Yaşadığı toplumu yönetmeye talip olan İslami çevrelerin bir söylemi olmalıdır ki bu, halka giderken kullanılacak klişe söz, merkez olabilecek slogan ifade veya bayraklaşabilecek olan yol haritaları olsun. Şunu açıklıkla ve peşinen ifade etmeliyiz; Müslüman dava erinin duruşu, elbette ve tabi ki kendi şeriatı dâhilinde ayrıca vahye dayanmak zorundadır. Başka bir deyişle kaynak, beşeri değil ilahî olmak zorundadır ancak çağın da global olarak bir duruşu, oluşturduğu bir şeriatı oluşmuştur ve de vardır. Çağımız, doğu ve batı denilen iki cepheye ayrılmıştır. Batı âlemi, seküler-kapitalist diye bilinen ABD ve AB ülkeleri hatta Çin ve Rusya versiyonları; Doğu denince de yeniden dirilişe geçen İslam âlemi akla gelir. Batı`daki iktidarlar için mücadele veren iktidarlarda, ‘Hıristiyan Demokrat` ve ‘Liberal-laik` kesimler gibi bir düalizm gözükse de aslında siyaset sahnesinde hepsi de birdir. Çünkü İsa (a) Batı`da Sezar`a kurban edileli ve “Tanrı`nın hakkı tanrıya, Sezar`ın hakkı da Sezar`a” olalı yüzyıllar oldu. Laiklik kökleşti ve İncil, hayatın dışı olan katedrallerin mahzenine atıldı.
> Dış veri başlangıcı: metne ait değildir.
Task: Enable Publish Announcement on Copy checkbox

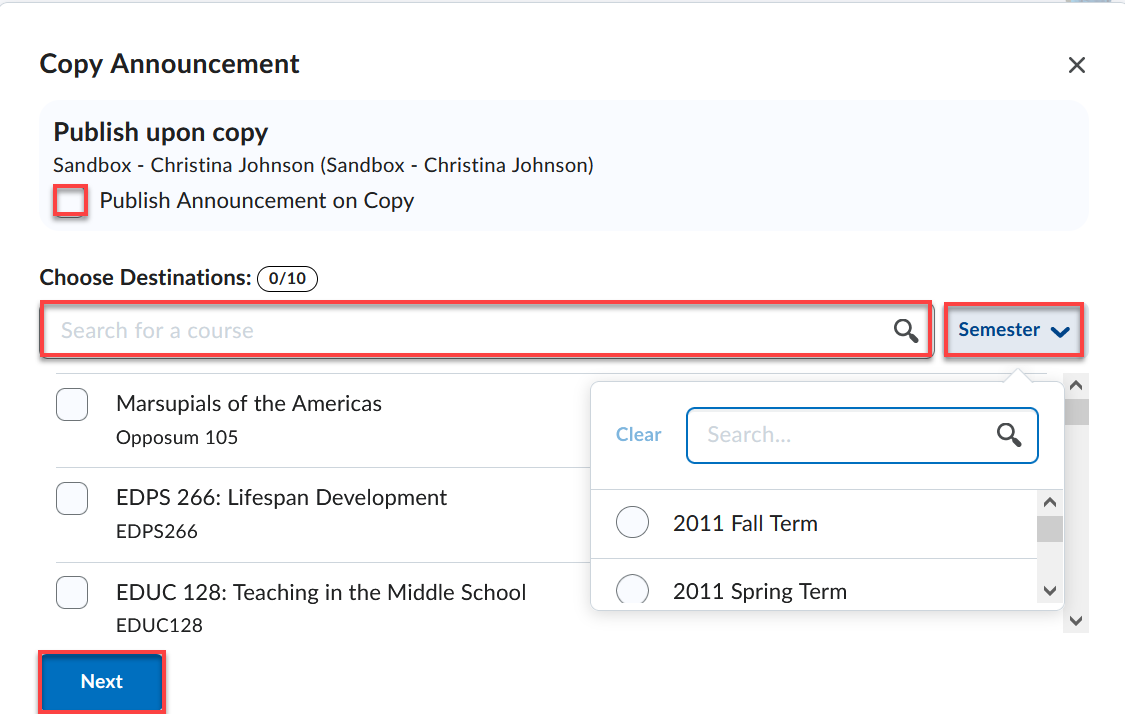Action: (71, 201)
Doğu`da yani Müslümanlarda durum çok farklı. İslam, yani Kur`an ve Sünnet`in tarif ettiği yönetim şekli hala birinci alternatif; hala her ülkede, ya çarpıtılmış şekliyle iktidardır ya da iktidara talib ve ya bu yönetimleri zorlayan birinci karşı muhalefet ve ya inkılapçı güçtür. Dünyanın hâkim güçleri, galibiyetlerinin sonunda yapay muvaffakiyetler sundukları yerli kahramanlar eliyle İslam`ı, kendi coğrafyasında muhalefet durumuna düşürüp hayat hakkını yok ettiler. Bunun sonucunda da Doğu`yla doku uyuşmazlığı olan sekülerizmi sundular. Müslüman halkların nezdinde hep bir yabancı misafir olarak algılanan sekülerizm, topraklarımızda kıt kaynakların kaynağına, emperyalizme vekâleten kondurulan bir mutlu azınlık da oluşturabildi. İşte sıkıntı tam da burada.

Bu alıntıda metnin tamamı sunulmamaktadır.